>> Begin Data records

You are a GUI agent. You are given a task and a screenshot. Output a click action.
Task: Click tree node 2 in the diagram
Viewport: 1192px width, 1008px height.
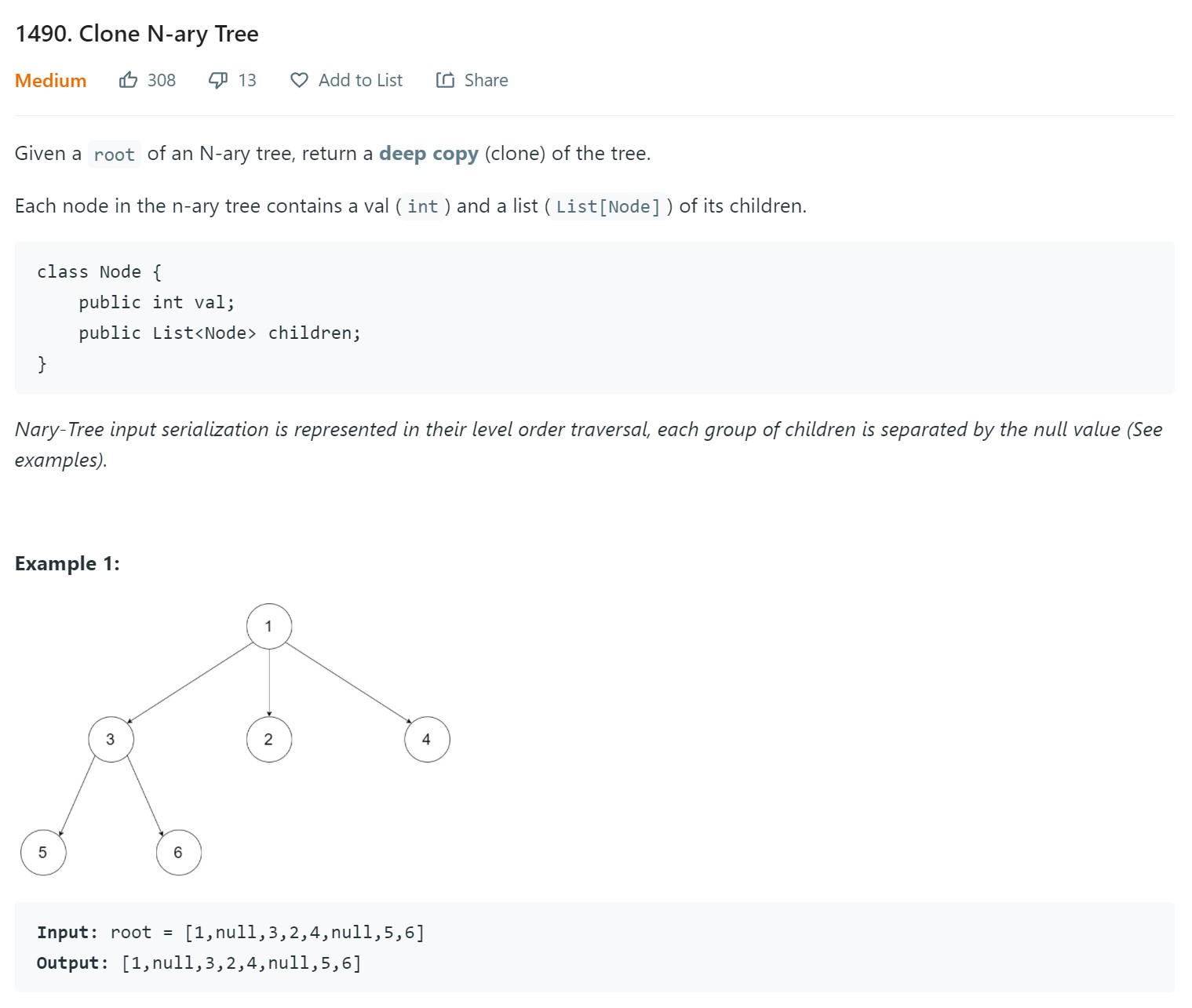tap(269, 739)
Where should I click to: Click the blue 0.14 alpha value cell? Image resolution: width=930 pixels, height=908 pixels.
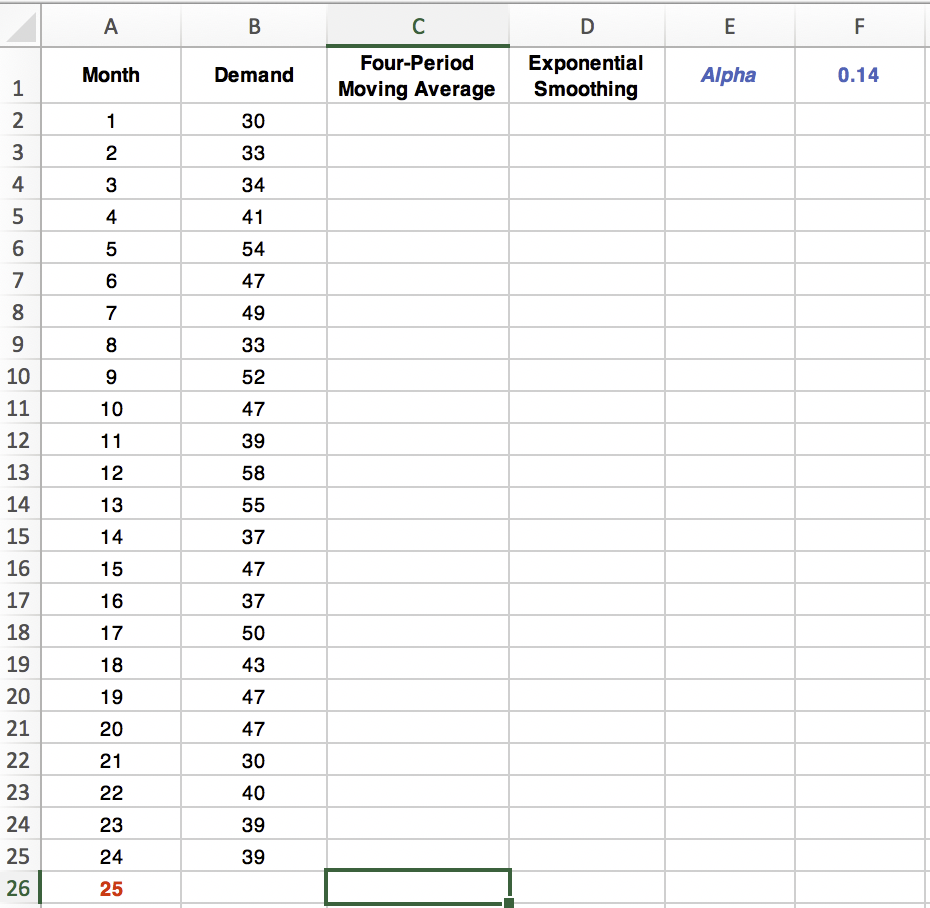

>> End Data records
>> Begin Data records

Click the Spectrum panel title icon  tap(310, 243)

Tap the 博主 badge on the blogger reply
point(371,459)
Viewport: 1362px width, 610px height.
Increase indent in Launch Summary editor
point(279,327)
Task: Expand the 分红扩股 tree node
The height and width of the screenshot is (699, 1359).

>> End Data records

Task directions: In the data, replace "diagram" with "chart" in the lines between the one holding "You are a GUI" and the one holding "Where should I", inclusive, and give those lines back with nothing else changed. Leave the pictures out.

Worked answer:
You are a GUI agent. You are given a task and a screenshot. Output a click action.
Task: Click tree node 2 in the chart
Viewport: 1192px width, 1008px height.
tap(269, 739)
Where should I click to: Click the blue 0.14 alpha value cell? Image resolution: width=930 pixels, height=908 pixels.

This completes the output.